TASK: Where the records below show a line containing "ハラール (42, 2498)", start copying; end with the line containing "BOOK (16, 2398)", and copy it too.
--- RECORDS PROVIDED Enclosed Below ---
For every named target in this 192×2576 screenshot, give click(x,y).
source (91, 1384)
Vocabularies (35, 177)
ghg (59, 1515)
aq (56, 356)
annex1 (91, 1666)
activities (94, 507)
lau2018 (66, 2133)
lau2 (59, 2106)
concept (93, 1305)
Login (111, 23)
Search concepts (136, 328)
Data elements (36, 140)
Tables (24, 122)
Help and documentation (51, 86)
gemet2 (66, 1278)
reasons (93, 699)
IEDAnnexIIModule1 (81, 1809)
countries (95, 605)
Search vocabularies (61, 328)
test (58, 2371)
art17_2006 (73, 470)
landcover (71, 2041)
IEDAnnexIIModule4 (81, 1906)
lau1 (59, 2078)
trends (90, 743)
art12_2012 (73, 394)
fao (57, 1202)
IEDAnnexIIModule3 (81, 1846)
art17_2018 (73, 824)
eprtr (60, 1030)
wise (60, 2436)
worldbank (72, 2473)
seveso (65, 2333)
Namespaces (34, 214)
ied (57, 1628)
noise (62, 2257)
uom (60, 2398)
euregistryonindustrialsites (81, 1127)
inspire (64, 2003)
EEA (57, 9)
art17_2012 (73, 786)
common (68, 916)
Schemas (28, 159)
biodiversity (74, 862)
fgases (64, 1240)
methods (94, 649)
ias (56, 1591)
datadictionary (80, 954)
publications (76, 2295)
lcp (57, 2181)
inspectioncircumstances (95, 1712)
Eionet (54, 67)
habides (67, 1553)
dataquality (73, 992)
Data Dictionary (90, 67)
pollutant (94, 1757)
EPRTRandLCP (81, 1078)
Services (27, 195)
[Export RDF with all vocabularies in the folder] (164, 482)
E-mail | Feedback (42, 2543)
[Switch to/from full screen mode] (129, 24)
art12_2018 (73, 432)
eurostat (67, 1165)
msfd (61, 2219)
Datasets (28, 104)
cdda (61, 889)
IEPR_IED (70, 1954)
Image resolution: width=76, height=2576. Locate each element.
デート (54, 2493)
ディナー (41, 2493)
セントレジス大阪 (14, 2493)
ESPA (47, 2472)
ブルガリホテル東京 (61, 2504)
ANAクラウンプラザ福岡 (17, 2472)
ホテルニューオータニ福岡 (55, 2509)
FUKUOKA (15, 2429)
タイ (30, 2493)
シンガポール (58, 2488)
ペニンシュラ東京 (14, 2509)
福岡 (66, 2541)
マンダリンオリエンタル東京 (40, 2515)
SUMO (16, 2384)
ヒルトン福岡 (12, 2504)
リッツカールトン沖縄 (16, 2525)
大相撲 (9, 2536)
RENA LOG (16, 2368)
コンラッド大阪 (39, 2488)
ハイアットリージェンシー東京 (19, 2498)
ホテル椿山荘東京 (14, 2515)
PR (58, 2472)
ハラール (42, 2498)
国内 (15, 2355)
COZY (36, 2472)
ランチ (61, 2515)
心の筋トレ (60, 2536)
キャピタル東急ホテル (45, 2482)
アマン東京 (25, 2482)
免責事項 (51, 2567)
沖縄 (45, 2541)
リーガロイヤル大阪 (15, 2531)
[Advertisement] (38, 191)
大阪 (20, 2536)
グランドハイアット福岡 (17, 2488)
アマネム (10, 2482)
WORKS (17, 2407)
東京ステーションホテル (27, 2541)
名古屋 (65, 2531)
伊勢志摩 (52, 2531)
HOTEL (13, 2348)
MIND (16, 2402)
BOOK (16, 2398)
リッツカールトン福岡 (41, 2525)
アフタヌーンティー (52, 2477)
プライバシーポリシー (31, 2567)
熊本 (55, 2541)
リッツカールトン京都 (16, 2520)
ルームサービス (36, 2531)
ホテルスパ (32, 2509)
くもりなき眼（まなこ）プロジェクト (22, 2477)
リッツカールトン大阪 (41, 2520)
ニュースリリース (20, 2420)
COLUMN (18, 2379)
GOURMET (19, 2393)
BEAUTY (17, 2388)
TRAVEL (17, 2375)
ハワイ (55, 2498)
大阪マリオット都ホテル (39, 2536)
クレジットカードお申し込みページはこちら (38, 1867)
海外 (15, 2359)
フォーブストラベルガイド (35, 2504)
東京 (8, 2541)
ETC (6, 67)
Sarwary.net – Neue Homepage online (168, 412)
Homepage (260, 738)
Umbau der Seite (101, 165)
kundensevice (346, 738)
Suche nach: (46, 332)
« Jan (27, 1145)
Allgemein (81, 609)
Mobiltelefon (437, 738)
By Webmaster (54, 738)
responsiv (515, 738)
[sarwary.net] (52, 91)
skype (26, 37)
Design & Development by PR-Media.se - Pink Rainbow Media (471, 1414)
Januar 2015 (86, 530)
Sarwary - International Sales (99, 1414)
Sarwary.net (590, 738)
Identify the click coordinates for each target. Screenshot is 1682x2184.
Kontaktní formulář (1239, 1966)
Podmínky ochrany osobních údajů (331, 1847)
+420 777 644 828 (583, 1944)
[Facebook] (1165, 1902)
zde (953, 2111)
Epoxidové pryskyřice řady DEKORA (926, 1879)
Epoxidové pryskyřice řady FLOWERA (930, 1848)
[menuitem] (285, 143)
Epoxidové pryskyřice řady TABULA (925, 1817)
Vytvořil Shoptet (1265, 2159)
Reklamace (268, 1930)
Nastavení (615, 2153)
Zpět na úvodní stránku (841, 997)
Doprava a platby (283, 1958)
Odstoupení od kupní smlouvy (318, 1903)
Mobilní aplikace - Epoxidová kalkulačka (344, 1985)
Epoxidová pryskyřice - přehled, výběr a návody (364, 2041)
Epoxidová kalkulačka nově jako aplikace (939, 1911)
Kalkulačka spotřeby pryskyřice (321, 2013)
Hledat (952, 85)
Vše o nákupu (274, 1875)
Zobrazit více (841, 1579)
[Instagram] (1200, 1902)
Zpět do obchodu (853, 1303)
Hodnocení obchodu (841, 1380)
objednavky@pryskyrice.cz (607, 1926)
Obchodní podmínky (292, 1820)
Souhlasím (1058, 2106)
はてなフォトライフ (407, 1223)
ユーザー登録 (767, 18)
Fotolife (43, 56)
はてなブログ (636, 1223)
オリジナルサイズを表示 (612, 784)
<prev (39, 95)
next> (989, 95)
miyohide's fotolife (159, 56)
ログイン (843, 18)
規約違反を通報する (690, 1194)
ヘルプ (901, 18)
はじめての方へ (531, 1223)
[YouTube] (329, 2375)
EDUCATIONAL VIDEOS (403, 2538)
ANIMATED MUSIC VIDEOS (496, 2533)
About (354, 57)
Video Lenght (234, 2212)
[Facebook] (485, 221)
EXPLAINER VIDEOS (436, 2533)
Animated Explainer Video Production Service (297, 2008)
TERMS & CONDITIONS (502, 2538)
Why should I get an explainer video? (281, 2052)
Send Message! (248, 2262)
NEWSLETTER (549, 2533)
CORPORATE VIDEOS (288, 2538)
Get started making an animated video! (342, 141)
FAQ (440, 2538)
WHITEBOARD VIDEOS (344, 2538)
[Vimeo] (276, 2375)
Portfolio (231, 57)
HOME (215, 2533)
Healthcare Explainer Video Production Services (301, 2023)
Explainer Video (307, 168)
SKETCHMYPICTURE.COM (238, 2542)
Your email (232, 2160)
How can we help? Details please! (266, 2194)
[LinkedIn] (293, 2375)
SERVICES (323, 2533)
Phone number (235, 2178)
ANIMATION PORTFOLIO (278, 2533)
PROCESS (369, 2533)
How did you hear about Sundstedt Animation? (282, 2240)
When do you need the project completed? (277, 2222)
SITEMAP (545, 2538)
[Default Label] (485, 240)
--- End of Enclosed RECORDS PROVIDED ---
TASK RESULT:
ハラール (42, 2498)
国内 (15, 2355)
COZY (36, 2472)
ランチ (61, 2515)
心の筋トレ (60, 2536)
キャピタル東急ホテル (45, 2482)
アマン東京 (25, 2482)
免責事項 (51, 2567)
沖縄 (45, 2541)
リーガロイヤル大阪 (15, 2531)
[Advertisement] (38, 191)
大阪 (20, 2536)
グランドハイアット福岡 (17, 2488)
アマネム (10, 2482)
WORKS (17, 2407)
東京ステーションホテル (27, 2541)
名古屋 (65, 2531)
伊勢志摩 (52, 2531)
HOTEL (13, 2348)
MIND (16, 2402)
BOOK (16, 2398)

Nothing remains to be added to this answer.